_Task brief_
Reproduce exactly, and only, the lines running from the start of the entries below to the line containing "You are a computer-use agent. The width".

Saved entries:
[Start of Attachment]

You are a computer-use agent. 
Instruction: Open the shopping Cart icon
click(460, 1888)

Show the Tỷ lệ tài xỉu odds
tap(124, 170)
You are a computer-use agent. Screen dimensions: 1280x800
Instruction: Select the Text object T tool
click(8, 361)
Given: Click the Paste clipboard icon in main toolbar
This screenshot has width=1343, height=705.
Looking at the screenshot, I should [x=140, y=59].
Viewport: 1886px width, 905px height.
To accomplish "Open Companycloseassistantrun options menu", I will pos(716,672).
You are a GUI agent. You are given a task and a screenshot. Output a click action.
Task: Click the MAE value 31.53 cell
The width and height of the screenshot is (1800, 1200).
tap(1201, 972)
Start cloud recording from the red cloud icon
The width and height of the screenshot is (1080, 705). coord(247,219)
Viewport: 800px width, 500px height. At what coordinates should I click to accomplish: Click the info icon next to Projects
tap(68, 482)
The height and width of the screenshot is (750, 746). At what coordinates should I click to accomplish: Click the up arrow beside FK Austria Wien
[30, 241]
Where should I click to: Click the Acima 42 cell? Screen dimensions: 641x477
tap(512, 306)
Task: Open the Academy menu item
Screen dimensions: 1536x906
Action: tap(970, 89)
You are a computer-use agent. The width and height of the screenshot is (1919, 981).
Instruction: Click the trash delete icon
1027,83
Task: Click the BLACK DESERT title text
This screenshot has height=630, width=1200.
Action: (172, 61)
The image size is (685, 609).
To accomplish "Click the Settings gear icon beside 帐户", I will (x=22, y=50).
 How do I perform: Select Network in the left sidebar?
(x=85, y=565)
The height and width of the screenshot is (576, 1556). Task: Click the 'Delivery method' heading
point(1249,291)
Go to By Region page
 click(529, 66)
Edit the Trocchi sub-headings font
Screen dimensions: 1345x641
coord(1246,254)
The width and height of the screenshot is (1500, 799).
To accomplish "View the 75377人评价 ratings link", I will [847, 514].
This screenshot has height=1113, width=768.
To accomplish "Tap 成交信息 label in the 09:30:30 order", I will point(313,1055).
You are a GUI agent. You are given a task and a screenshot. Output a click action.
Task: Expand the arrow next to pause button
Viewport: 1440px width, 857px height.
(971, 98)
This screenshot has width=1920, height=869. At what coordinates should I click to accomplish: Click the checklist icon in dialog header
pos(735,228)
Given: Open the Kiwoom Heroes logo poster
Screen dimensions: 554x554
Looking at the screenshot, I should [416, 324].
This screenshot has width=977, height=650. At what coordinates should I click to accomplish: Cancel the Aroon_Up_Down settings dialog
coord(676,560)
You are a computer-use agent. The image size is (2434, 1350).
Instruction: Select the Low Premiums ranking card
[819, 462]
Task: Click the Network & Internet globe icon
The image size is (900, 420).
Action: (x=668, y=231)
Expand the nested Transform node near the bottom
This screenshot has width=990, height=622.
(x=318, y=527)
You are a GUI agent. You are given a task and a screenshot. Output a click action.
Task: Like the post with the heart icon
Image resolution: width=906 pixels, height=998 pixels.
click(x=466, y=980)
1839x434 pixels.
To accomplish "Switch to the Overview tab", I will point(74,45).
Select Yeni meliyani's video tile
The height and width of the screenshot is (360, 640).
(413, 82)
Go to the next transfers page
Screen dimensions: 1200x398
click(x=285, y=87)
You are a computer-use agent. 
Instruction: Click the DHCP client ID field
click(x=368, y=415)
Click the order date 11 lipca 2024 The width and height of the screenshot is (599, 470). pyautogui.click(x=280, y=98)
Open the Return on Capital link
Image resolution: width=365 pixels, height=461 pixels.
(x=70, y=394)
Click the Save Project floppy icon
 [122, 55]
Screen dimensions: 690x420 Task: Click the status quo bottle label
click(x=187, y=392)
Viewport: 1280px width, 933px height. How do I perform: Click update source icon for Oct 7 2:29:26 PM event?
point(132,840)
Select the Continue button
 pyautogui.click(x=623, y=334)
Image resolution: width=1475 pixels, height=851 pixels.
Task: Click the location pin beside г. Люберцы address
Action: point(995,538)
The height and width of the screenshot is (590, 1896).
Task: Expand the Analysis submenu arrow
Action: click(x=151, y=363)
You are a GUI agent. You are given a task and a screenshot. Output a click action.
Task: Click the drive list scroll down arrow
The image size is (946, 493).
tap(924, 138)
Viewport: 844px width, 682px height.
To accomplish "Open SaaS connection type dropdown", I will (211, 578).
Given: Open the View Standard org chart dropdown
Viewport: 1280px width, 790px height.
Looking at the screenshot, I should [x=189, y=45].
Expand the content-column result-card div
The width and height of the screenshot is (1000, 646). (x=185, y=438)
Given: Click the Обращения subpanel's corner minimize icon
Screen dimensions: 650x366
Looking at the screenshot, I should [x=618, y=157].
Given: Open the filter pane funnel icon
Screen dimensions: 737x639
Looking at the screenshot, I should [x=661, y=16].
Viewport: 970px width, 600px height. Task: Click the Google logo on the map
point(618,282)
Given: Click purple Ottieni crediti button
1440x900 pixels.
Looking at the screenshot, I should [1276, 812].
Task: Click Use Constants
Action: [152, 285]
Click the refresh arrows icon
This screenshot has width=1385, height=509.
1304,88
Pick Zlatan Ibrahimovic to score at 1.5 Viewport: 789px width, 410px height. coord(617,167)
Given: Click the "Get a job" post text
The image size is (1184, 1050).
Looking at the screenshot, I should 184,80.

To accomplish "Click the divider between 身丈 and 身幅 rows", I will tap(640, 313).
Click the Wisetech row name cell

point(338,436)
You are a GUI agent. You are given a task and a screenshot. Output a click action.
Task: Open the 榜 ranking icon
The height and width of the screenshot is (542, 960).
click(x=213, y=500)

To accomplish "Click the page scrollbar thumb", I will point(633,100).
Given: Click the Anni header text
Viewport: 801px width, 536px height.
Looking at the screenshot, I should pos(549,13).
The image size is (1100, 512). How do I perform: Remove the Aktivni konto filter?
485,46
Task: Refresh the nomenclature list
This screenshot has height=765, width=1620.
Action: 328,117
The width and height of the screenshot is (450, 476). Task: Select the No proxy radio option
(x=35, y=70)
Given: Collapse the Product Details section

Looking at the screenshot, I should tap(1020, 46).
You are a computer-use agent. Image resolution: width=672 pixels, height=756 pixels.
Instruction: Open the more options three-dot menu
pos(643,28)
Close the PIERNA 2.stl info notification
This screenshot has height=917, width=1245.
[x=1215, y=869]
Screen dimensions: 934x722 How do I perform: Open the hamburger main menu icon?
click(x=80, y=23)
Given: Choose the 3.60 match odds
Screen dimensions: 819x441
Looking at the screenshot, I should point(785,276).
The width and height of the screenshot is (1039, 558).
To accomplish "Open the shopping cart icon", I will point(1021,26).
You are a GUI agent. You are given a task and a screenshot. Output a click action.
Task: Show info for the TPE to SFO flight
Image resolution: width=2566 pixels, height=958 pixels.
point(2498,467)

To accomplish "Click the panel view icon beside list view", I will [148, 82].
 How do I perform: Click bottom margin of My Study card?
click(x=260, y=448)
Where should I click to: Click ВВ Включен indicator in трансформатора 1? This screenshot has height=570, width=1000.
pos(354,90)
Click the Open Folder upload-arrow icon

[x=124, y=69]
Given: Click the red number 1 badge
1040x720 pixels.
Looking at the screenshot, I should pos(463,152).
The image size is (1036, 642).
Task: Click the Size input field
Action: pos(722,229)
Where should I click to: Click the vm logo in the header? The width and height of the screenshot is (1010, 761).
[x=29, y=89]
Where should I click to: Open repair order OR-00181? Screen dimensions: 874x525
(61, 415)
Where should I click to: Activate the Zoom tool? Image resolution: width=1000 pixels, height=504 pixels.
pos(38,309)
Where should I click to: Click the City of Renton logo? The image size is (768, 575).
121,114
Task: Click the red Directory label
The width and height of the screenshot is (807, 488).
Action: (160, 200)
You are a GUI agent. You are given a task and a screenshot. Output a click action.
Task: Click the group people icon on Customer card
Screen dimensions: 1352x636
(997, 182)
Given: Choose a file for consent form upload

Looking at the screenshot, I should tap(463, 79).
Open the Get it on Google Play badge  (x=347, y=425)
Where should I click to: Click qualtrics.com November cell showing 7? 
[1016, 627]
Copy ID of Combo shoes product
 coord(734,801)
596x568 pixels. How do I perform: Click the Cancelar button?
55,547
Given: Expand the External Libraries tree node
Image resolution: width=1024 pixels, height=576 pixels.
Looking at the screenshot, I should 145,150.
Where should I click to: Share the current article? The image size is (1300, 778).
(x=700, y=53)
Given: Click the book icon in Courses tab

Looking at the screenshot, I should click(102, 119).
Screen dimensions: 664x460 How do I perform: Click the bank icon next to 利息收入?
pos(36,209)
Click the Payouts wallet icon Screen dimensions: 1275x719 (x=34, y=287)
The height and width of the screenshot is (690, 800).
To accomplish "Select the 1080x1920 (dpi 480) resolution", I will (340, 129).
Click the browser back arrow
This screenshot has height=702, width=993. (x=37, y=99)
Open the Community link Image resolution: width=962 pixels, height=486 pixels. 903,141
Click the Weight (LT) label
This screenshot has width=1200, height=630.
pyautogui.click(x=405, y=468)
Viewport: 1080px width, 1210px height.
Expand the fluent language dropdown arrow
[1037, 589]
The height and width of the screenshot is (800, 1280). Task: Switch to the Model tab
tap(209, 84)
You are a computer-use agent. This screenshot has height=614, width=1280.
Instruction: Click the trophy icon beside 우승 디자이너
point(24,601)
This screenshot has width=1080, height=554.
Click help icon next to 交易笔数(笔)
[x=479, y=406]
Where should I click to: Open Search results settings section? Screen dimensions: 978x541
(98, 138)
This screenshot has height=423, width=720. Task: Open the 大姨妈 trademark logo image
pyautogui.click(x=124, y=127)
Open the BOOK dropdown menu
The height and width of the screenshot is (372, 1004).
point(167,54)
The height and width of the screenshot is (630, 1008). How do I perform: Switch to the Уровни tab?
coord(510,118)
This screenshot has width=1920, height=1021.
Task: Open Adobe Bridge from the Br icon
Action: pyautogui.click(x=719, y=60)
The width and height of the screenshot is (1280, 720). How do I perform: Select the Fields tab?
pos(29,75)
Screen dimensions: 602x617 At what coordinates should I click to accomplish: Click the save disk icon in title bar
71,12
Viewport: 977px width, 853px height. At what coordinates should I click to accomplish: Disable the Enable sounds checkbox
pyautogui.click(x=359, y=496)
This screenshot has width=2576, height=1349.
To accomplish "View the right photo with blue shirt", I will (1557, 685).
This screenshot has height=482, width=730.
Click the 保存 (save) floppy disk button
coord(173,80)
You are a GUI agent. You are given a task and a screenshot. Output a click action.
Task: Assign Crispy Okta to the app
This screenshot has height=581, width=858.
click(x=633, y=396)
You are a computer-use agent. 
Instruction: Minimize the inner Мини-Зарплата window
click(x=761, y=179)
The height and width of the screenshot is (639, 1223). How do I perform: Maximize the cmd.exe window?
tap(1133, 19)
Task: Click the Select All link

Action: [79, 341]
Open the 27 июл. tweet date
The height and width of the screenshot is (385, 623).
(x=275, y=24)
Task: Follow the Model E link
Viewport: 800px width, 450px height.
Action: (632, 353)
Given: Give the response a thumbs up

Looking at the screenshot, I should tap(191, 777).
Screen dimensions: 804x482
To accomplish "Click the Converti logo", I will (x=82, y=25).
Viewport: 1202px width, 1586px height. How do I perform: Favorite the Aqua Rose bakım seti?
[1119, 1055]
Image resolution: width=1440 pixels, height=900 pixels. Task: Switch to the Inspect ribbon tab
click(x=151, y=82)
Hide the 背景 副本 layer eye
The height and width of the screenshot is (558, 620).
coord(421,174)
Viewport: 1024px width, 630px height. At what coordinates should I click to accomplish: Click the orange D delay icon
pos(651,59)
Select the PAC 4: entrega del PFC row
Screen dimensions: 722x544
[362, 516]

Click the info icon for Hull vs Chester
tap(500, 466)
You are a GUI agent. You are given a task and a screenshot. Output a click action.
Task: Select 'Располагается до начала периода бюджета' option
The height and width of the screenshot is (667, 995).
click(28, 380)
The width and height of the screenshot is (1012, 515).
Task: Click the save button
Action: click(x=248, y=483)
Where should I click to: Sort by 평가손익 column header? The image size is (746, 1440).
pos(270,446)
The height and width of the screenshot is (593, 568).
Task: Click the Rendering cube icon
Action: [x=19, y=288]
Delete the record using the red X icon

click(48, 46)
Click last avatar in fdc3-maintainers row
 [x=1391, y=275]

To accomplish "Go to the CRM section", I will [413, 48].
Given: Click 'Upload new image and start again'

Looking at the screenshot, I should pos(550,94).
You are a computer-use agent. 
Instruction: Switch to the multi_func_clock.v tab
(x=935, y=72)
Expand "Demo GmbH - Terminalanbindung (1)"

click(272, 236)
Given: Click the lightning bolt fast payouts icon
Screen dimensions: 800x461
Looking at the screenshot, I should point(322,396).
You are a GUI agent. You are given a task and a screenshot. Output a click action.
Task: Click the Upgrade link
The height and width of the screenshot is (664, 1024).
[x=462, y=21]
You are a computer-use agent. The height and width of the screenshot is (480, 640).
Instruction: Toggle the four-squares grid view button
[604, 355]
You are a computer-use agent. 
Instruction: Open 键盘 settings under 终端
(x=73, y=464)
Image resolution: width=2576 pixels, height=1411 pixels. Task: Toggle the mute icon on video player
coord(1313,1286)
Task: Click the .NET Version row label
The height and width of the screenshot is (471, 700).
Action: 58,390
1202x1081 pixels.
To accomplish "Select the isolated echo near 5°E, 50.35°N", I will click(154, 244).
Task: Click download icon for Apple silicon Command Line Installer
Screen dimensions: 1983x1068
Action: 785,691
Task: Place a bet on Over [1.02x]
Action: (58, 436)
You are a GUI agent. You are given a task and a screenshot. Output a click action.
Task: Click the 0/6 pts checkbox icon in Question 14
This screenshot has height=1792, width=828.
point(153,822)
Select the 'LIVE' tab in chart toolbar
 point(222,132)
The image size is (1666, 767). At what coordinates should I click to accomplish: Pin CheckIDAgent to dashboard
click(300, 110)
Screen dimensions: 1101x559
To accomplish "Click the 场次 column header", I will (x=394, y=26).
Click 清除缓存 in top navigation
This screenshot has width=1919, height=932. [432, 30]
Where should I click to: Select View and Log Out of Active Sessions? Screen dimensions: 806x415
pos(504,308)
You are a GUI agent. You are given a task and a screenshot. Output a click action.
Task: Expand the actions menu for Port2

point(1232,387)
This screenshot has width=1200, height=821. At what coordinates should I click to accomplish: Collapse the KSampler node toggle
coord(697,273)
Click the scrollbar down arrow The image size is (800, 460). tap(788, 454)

[End of Attachment]

_Response to this task_
You are a computer-use agent. 
Instruction: Open the shopping Cart icon
click(460, 1888)

Show the Tỷ lệ tài xỉu odds
tap(124, 170)
You are a computer-use agent. Screen dimensions: 1280x800
Instruction: Select the Text object T tool
click(8, 361)
Given: Click the Paste clipboard icon in main toolbar
This screenshot has width=1343, height=705.
Looking at the screenshot, I should [x=140, y=59].
Viewport: 1886px width, 905px height.
To accomplish "Open Companycloseassistantrun options menu", I will pos(716,672).
You are a GUI agent. You are given a task and a screenshot. Output a click action.
Task: Click the MAE value 31.53 cell
The width and height of the screenshot is (1800, 1200).
tap(1201, 972)
Start cloud recording from the red cloud icon
The width and height of the screenshot is (1080, 705). coord(247,219)
Viewport: 800px width, 500px height. At what coordinates should I click to accomplish: Click the info icon next to Projects
tap(68, 482)
The height and width of the screenshot is (750, 746). At what coordinates should I click to accomplish: Click the up arrow beside FK Austria Wien
[30, 241]
Where should I click to: Click the Acima 42 cell? Screen dimensions: 641x477
tap(512, 306)
Task: Open the Academy menu item
Screen dimensions: 1536x906
Action: tap(970, 89)
You are a computer-use agent. The width and height of the screenshot is (1919, 981).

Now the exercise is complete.